O jovem tinha o costume de, assim que acordar, adentrar no universo das redes sociais. O modelo avançado da internet de Voda — conhecido como Sahnatnet — permitia com que o usuário entrasse com um corpo virtual em interações de uma postagem específica, para interagir ‘cara a cara’ com os sahnaternautas — internautas da Sahnatnet.

Sem opções do que fazer pela manhã, o bombado ansioso foi explorar o local em busca de respostas. Ao firmar os pés no chão de madeira, dores pontiagudas incomodaram diversos membros do corpo.

— Acho que excedi um pouco os meus limites. — Ele gemeu de angústia.

A cada passo que dava, o ruído de lenha podre arrepiava até o último átomo de braço. O solo úmido esfriava as solas dos pés, abandonados pelos sapatos imundos.

— Só espero que isso não caia igual aquele santuário… acho que não aguento mais uma queda.

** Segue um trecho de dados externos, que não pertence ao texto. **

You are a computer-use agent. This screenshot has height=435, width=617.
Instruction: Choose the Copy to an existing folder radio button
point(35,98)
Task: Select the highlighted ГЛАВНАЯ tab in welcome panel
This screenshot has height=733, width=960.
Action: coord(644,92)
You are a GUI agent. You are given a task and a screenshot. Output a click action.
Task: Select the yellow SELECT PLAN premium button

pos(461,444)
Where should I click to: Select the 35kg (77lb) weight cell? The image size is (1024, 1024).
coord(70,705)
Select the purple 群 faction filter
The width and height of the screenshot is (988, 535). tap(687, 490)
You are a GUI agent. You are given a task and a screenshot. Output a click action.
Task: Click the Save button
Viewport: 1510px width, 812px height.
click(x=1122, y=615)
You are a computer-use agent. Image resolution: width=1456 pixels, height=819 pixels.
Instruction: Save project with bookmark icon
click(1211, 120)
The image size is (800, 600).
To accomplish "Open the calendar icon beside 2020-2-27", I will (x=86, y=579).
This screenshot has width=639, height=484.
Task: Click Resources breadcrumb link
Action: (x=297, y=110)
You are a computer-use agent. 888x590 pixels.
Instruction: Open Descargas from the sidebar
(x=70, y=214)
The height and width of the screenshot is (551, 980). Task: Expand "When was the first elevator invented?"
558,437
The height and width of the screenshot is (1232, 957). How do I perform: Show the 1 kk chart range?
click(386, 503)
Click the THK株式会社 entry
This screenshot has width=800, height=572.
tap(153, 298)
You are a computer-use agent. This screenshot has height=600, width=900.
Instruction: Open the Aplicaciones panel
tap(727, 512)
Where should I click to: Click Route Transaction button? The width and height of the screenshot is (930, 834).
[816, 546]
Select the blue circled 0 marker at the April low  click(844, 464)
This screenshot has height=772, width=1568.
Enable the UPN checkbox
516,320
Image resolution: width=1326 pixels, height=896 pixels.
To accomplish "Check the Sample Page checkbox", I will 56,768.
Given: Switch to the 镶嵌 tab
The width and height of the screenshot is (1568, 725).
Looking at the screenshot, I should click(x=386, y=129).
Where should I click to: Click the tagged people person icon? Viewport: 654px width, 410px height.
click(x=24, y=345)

Depois de mancar até a saída do cômodo, ele girou a maçaneta grudenta e abriu a porta com dificuldades. O atrito da dobradiça incinerava a sua audição, além de reverberar por todo corredor que vinha a seguir.

— Tem alguém saindo daquele quarto?! — perguntou uma enfermeira, enquanto guiava a maca para um aposento.

O extenso saguão era repleto de portas nas suas laterais, que davam acessos aos outros dormitórios. Acima do tapete vermelho que coloria o piso, diversas enfermeiras mantinham-se dispostas após uma longa noite de trabalho.

Iluminado pela lâmpada da cor do fogo, Lotus se separou do quarto cambaleando como um bêbado e imergiu os ombros nas pinturas descascadas das paredes, semelhantes a uma cobra trocando de pele. Sem hesitar, foi na direção das enfermeiras.

— Fala, galera!!! Vocês podem me ajudar? — questionou o bombado.

Aaaahgr! Um monstro!!! — Elas bramiram em uníssono.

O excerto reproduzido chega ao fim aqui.